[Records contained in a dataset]
%%

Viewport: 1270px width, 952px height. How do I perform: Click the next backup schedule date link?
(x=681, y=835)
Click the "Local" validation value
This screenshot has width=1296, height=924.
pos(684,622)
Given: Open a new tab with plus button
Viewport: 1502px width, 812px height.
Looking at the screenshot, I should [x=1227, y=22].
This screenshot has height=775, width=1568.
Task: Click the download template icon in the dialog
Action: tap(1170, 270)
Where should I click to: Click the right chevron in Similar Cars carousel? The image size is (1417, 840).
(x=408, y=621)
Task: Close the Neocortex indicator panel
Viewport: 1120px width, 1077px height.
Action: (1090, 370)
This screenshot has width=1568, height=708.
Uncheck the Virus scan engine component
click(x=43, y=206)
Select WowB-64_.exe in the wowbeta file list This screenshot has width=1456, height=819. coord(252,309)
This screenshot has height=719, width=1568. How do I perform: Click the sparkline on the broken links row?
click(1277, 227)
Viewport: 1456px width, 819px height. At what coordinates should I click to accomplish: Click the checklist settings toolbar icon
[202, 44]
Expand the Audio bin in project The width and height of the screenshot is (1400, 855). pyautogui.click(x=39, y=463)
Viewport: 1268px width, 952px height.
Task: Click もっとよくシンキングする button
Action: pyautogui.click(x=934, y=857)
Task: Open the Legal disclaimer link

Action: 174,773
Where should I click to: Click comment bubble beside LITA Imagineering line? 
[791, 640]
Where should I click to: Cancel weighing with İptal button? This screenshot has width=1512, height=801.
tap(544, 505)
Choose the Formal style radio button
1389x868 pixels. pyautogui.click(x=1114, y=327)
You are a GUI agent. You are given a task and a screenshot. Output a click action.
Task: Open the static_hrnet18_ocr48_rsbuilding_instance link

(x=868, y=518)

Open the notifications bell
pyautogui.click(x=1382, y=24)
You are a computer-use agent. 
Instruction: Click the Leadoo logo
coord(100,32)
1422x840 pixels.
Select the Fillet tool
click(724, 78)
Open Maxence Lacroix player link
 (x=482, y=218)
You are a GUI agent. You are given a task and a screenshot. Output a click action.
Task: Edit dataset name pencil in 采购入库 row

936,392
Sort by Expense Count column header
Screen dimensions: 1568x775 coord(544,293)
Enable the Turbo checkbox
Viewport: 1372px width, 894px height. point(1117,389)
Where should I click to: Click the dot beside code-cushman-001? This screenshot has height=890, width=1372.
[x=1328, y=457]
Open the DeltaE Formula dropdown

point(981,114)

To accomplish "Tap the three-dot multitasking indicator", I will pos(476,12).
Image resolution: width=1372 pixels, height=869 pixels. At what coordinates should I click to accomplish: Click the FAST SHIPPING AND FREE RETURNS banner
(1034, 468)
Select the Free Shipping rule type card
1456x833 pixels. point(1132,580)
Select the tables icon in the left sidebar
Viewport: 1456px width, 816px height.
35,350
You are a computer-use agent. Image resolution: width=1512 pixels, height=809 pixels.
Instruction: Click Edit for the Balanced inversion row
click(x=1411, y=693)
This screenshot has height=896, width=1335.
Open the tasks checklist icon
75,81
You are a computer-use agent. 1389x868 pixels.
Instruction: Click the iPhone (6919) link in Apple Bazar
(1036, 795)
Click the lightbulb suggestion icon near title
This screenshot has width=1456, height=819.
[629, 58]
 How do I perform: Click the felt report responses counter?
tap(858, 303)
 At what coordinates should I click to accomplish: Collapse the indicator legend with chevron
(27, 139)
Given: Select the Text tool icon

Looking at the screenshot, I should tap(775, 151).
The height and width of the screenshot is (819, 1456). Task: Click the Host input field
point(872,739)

%%

If a line in the entries above holds the word "computer", count it; then report the total alone.

3